Journal of Nutrition & Food Sciences
Open Access

ISSN: 2155-9600

Early nutrition and long-term health

2nd International Conference and Exhibition on Nutritional Science & Therapy

July 15-17, 2013 Courtyard by Marriott Philadelphia Downtown, USA

Atul Singhal

Accepted Abstracts: J Nutr Food Sci

Abstract :

The idea that nutrition during critical windows in development influences, or ?program?, long-term health is strongly supported by randomized controlled trials in humans. For instance, we showed that breast-feeding compared to formula feeding decreased the propensity to obesity, dyslipidaemia, high blood pressure, and insulin resistance, while a higher plane of postnatal nutrition that promoted faster postnatal growth programmed greater cardiovascular disease risk. As a unifying hypothesis we proposed that postnatal growth acceleration (upward centile crossing) could explain, in part, adverse programming effects in infants born small for gestation (who show ?catch-up? growth immediately after birth) and long-term cardiovascular benefits in babies breast-fed (who are relatively undernourished and have slower growth compared to those given formula). Consistent with our hypothesis, >50 observational studies and 5 randomized trials have now confirmed that faster growth in infancy increases the later risk of obesity and cardiovascular disease. This effect is seen in high- and low-income countries, in infants born at term or preterm, and infants born with low or appropriate weight for gestation. In fact, the concept of 'grow now, pay later' appears to be a widespread, evolutionary conserved phenomenon seen across diverse animal species. This presentation will review the latest evidence for nutritional programming of obesity and cardiovascular disease. It will discuss current controversies in nutritional programming such as the risk/benefit of faster weight gain in infants born preterm and those born at term but small for gestation.

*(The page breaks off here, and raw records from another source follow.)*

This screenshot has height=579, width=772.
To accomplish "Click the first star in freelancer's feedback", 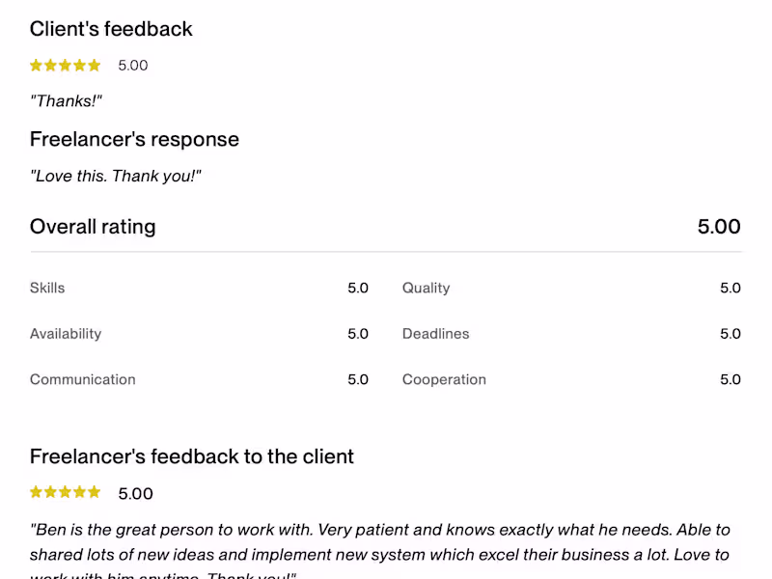I will pos(37,492).
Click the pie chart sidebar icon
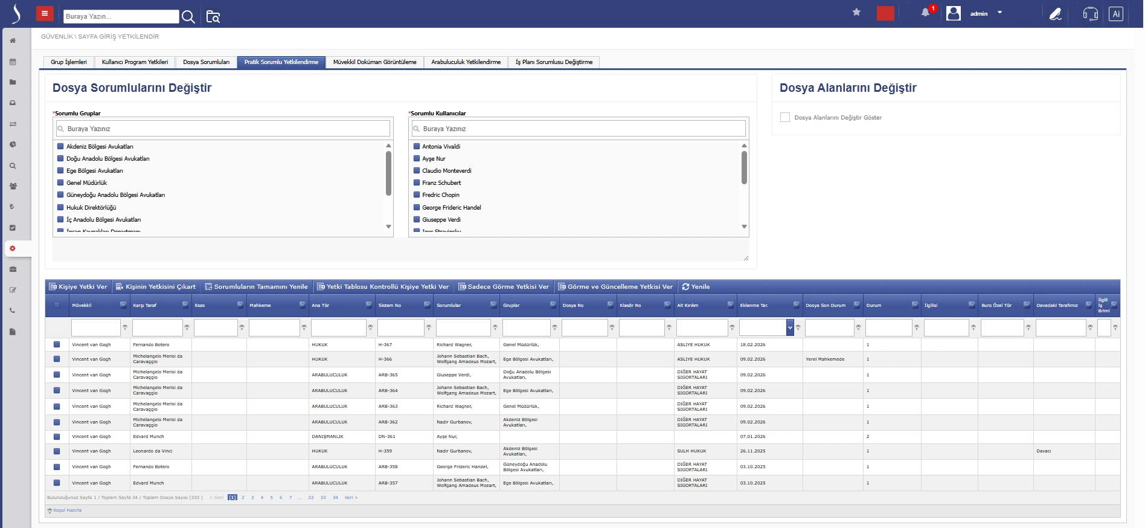The height and width of the screenshot is (528, 1145). (13, 144)
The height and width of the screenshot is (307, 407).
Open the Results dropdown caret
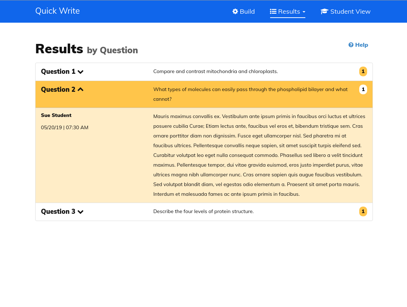point(304,12)
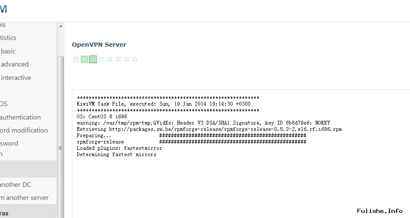410x218 pixels.
Task: Click the rpmforge-release URL in the log
Action: [x=225, y=129]
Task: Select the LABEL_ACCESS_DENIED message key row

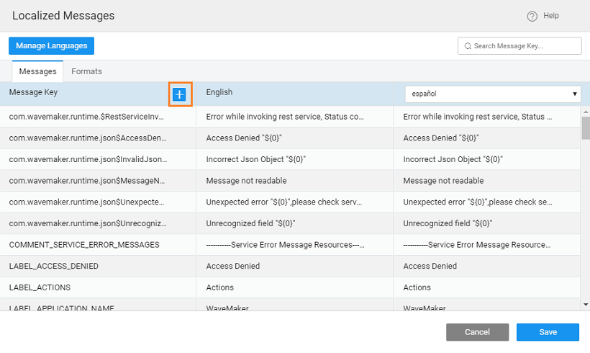Action: point(54,266)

Finally, it will consider the implications of nutritional programming for public health and clinical practice.

Biography :

Atul Singhal is the Director of the Childhood Nutrition Research Centre, Institute of Child Health, University College, London. He is also Professor in Paediatric Nutrition at University College London and holds Honorary Consultant Paediatrician posts at the Whittington and Great-Ormond Street Hospitals. He has broad interests in paediatric nutrition but his research focuses on the influence of early nutrition for long-term health, the effects of nutritional interventions to reduce long-term cardiovascular risk, and nutritional interventions for obesity.